REPUBLIKA.CO.ID, KUTA -- Pelanggaran hak asasi manusia (HAM) ternyata marak terjadi dalam praktik-praktik penangkapan ikan di Indonesia.
Menteri Kelautan dan Perikanan, Susi Pudjiastuti mengatakan hal itu banyak dilakukan oleh pemilik kapal-kapal asing.
"Ini berdasarkan pengalaman kita selama satu tahun terakhir. Banyak kapal-kapal asing yang melakukan pelanggaran HAM di bidang penangkapan ikan," kata Susi dijumpai di Kuta, Bali, Kamis (3/12).
Susi juga mencontohkan banyaknya ditemukan kasus perdagangan dan penyelundupan manusia (human trafficking), tenaga kerja paksa (forced labor), diskriminasi gaji, tenaga kerja anak (child labor), fasilitas kapal tidak memenuhi aspek kesehatan dan keselamatan kerja (K3).
Hak-hak pekerja di bidang perikanan ini juga sering diabaikan. Padahal, mereka berhak mendapatkan hak dasar, seperti akomodasi, makanan, jaminan kesehatan, upah, dan perlindungan sosial.
Beberapa contoh pelanggaran HAM bidang perikanan ini antara lain ditemukannya 635 dari 658 orang anak buah kapal (ABK) asing di Benjina yang dieksploitasi bekerja. Ada juga 373 dari 385 ABK asing di Ambon teridentifikasi menjadi korban perdagangan manusia. Pekerja laut juga dituntut bekerja 18-22 jam per hari selama sepekan, sementara waktu istirahat yang diberikan hanya dua hingga empat jam.
Pemilik maskapai penerbangan Susi Air ini juga mengimbau negara-negara anggota Western Central Pasific Fisheries Commision (WCPFC) untuk mengutamakan HAM dalam sektor perikanan. Mereka tak boleh hanya berorientasi bisnis dan keuntungan semata.
WCPFC ke-22 tahun ini membahas tentang konservasi dan manajemen penangkapan ikan di berbagai negara anggota. Pembahasan mengenai perikanan tuna berkelanjutan di Asia Pasifik mendominasi pertemuan ini.
Negara-negara di Kepulauan Pasifik menuduh Amerika Serikat (AS) berusaha mengingkari kesepakatan pembayaran 89,2 juta dolar AS atas izin dan akses pemancingan tuna di wilayah tersebut. Sebanyak 17 anggota Pacific Island Forum Fisheries Agency (FFA) mengatakan AS tidak membayar penuh kewajibannya sebagaimana kesepakatan yang sudah ditandatangani di Brisbane beberapa waktu lalu.
AS misalnya mengoperasikan armada perikanannya di perairan wilayah the Parties to the Nauru Agreement (PNA) yang beranggotakan delapan negara kepulauan di Pasifik yang telah memberlakukan pengendalian penangkapan tuna berkelanjutan dan besertifikat.
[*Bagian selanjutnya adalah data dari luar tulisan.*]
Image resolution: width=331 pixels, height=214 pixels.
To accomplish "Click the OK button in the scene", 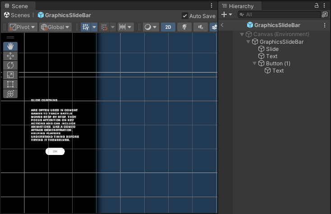I will pyautogui.click(x=55, y=151).
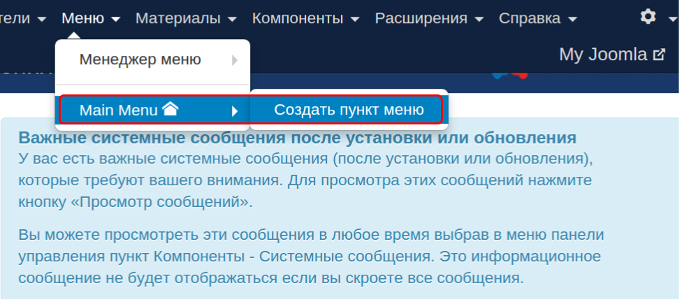Click the caret next to Справка
This screenshot has width=682, height=302.
point(573,19)
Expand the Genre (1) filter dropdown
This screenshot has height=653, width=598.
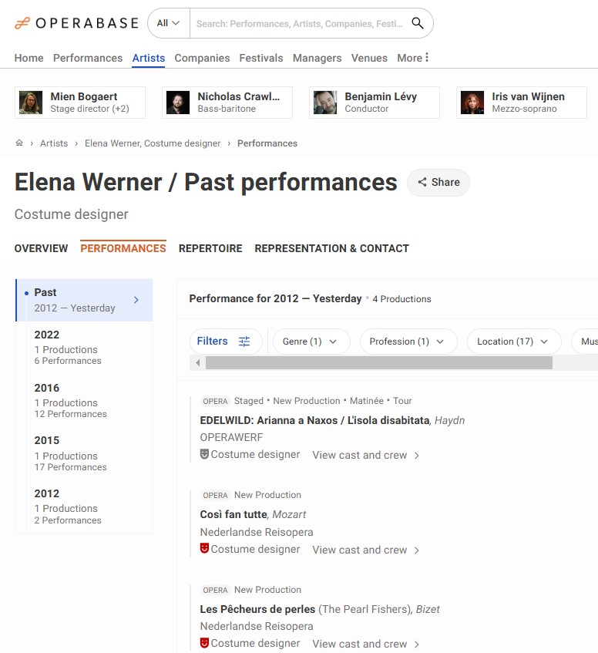tap(311, 342)
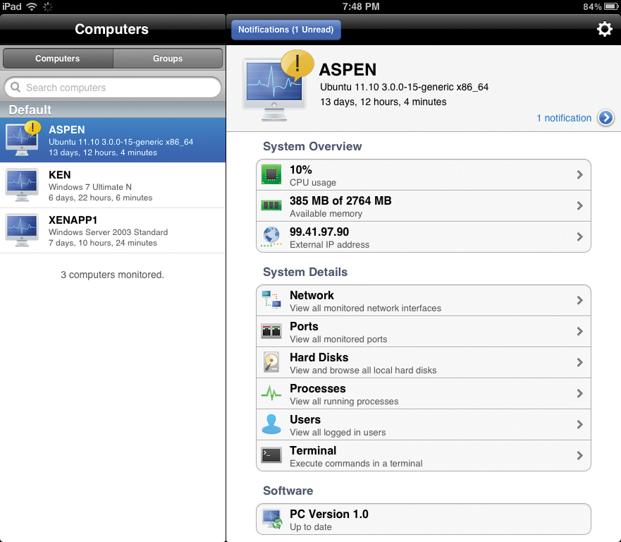Screen dimensions: 621x542
Task: Select the Ports icon
Action: click(x=273, y=331)
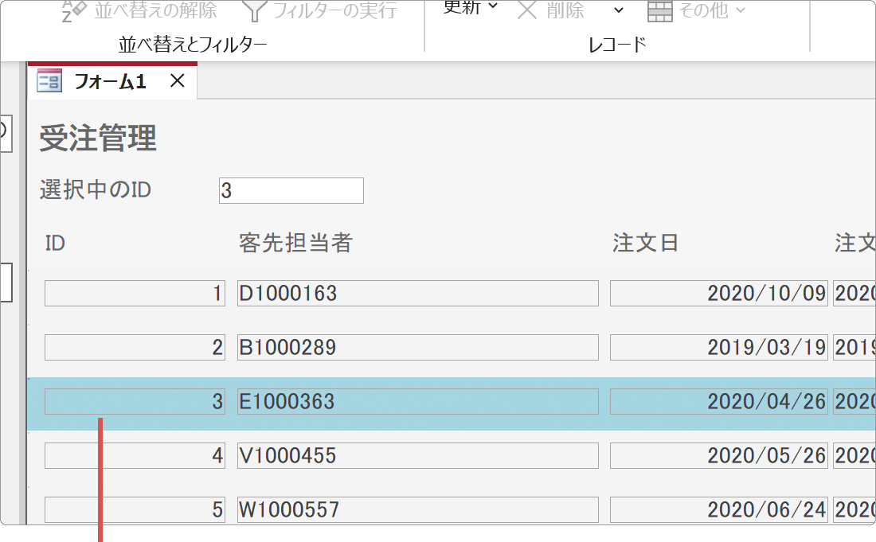Click the 削除 (delete) X icon
Viewport: 876px width, 542px height.
[x=526, y=9]
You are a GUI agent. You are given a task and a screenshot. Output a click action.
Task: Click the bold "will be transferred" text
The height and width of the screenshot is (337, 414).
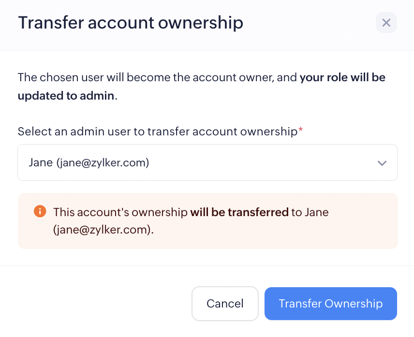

Ketua PNA, Eugene Pangelinan mengatakan jika AS tak kunjung memenuhi kewajiban pembayarannya maka negara-negara di Kepulauan Pasifik akan menghadapi masalah serius.
"Mengingat hubungan yang sudah terjalin lama dengan AS, maka kami sementara mencoba tidak membawa kasus ini ke pengadilan" kata Pangelinan.
Direktur Eksekutif the American Tuna Boat Association, Brian Hallman mengatakan industri tuna di AS menghadapi kendala produksi tuna terlalu banyak dan harganya sangat rendah. Nelayan dan pemilik kapal tak bisa membayar tagihan mereka karena merugi jutaan dolar AS setiap tahun.
"Dua tahun lalu, harga ikan tuna mencapai dua ribu dolar AS per ton, sedangkan sekarang hanya seribu dolar AS per ton," ujarnya.
Armada penangkapan ikan tuna milik AS paling banyak beroperasi di perairan PNA. Populasi cakalang (sejenis tuna) terbesar ditemukan di sini mencakup 50 persen dari sumber cakalang dunia.